[Item coordinate data]
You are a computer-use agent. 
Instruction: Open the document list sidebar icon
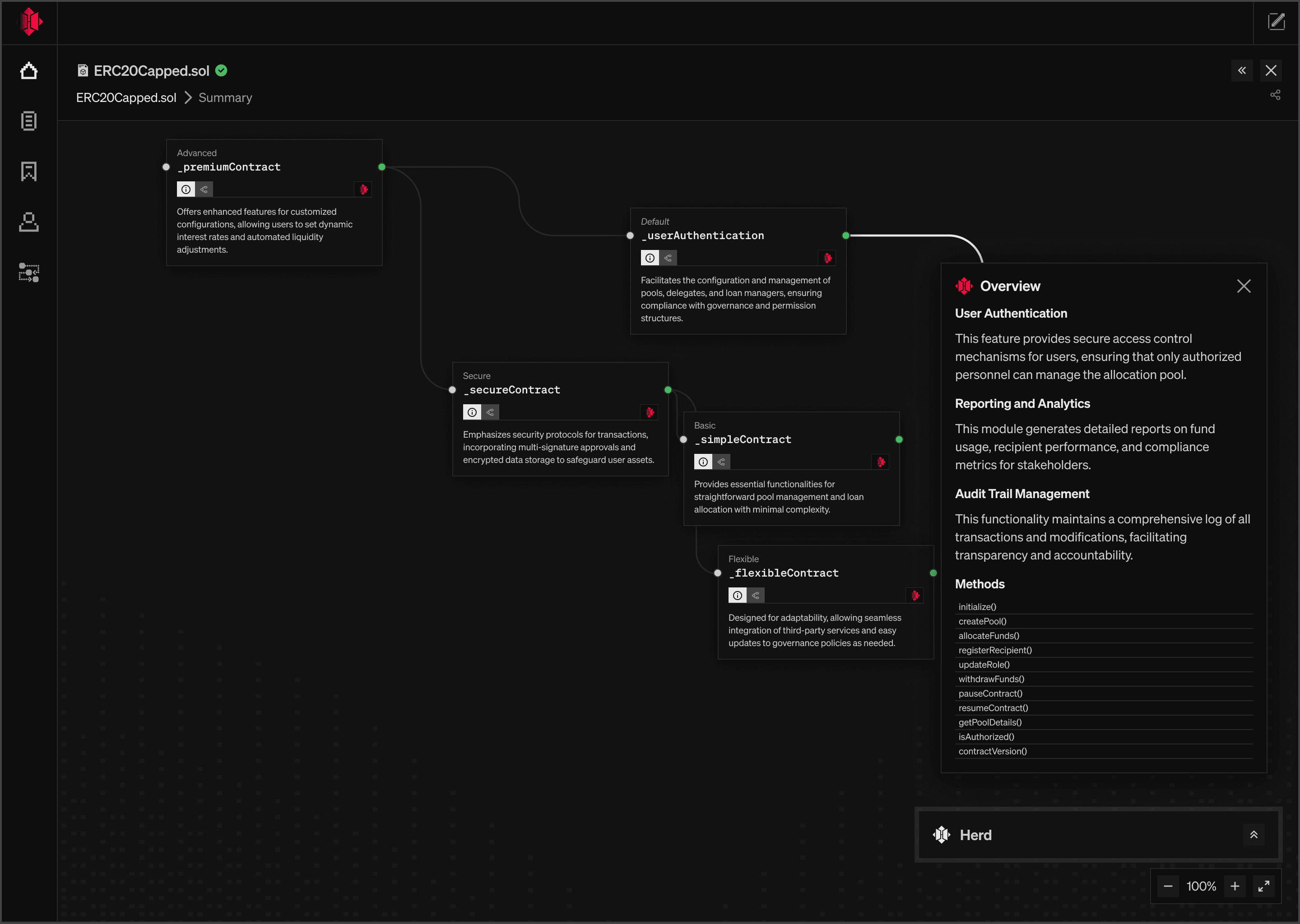tap(28, 120)
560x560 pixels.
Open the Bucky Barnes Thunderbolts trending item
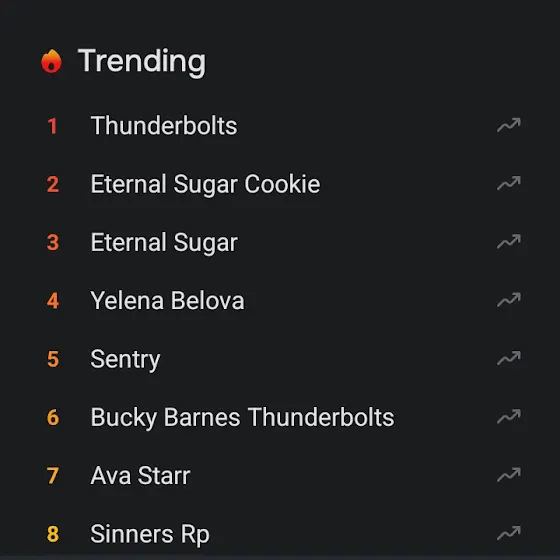242,418
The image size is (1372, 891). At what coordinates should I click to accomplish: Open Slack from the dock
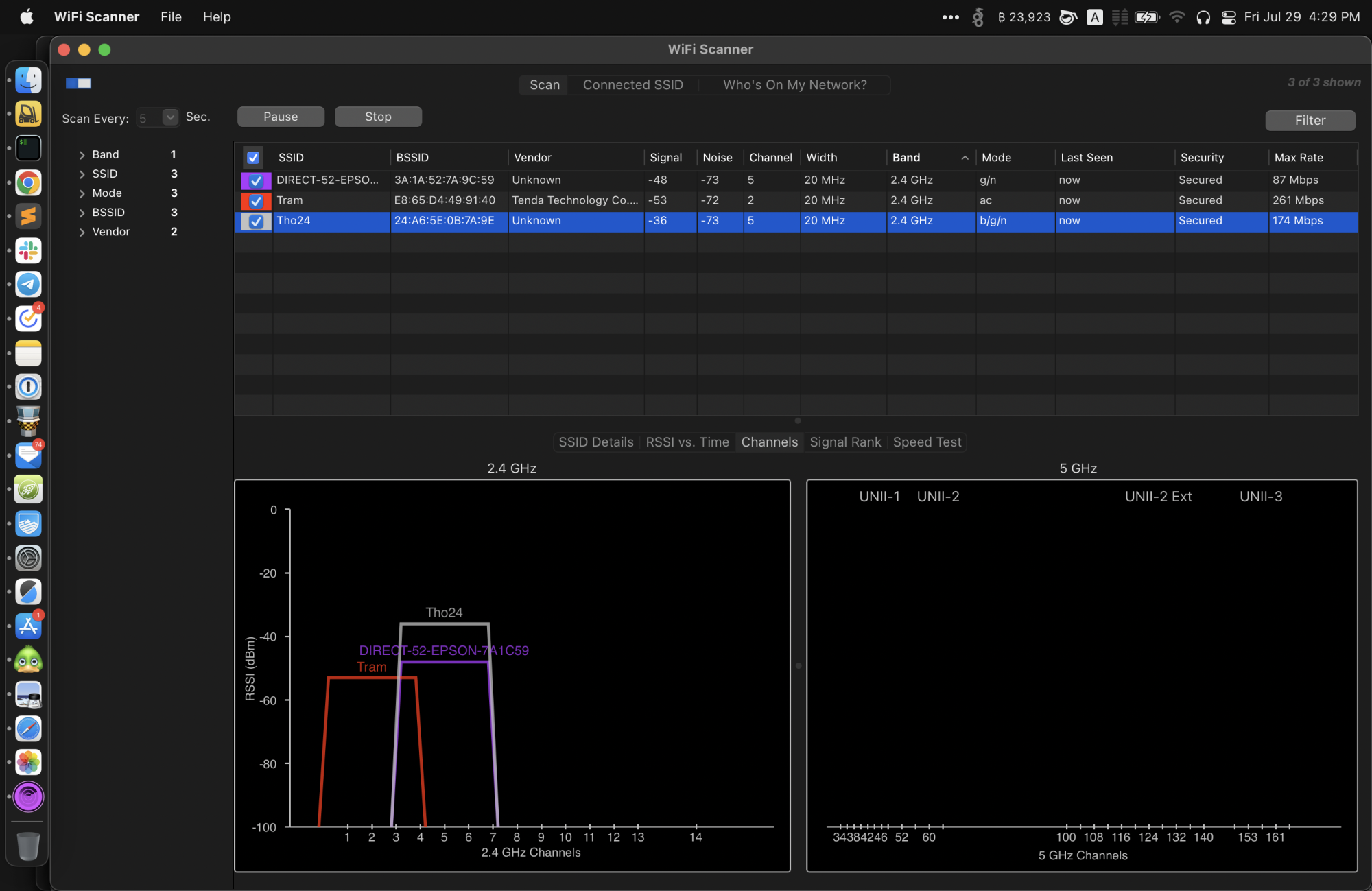(28, 250)
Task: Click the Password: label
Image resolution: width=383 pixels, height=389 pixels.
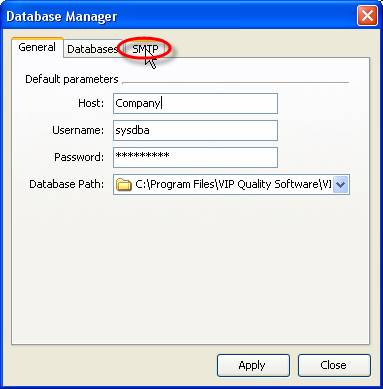Action: pos(79,157)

**What needs to be done**
Copy the item coordinate data above line for line, leaving out the pictures.

**In response**
You are a computer-use agent. 
Instruction: Open the document list sidebar icon
tap(28, 120)
560x560 pixels.
Open the Bucky Barnes Thunderbolts trending item
242,418
The image size is (1372, 891). At what coordinates should I click to accomplish: Open Slack from the dock
(28, 250)
Task: Click the Password: label
Image resolution: width=383 pixels, height=389 pixels.
Action: pos(79,157)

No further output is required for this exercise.